Amid the Black Lives Matter protests that took place nationwide in the wake of the murder of George Floyd, a large crowd in Virginia vandalized and attempted to topple a 130-year-old statue of Robert E. Lee. Virginia Governor Ralph Northam ordered the state’s Department of General Services to take down the the statue immediately, stating that “we can no longer honor a system that involved the buying and selling of enslaved people.” Another statue of Lee, which is located in the United States Capitol building, is facing removal as well — although this one will find a new home at a museum.
Earlier this month, Commission for Historical Statues in the United States Capitol voted unanimously to move the statue to the Virginia Museum of History and Culture in Richmond. Last month, the U.S. House of Representatives passed a bill to remove Confederate statues from the Capitol’s National Statuary Hall, which includes 100 statues contributed by 50 states. “I commend and support the Commission’s decision to promptly remove this relic from the halls of Congress and replace it with a new statue that embodies the inclusive Virginia we aspire to be,” Northam wrote.

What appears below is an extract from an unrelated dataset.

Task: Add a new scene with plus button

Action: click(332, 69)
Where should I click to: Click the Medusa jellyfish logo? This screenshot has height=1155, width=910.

The Commission for Historical Statues’ decision to remove the Capitol’s Lee statue coincides with the controversy surrounding the statue of the same Confederate general located on Monument Avenue in Richmond. Although Northam announced plans to remove it, he was met with resistance by Judge Bradley Cavedo, who said the state is a party to a deed that was penned in March 1890 stating that it will “faithfully guard” and “affectionally protect” both the monument and its 40-foot pedestal. The decision also follows ongoing debate that says all Confederate monuments across the U.S. should be removed.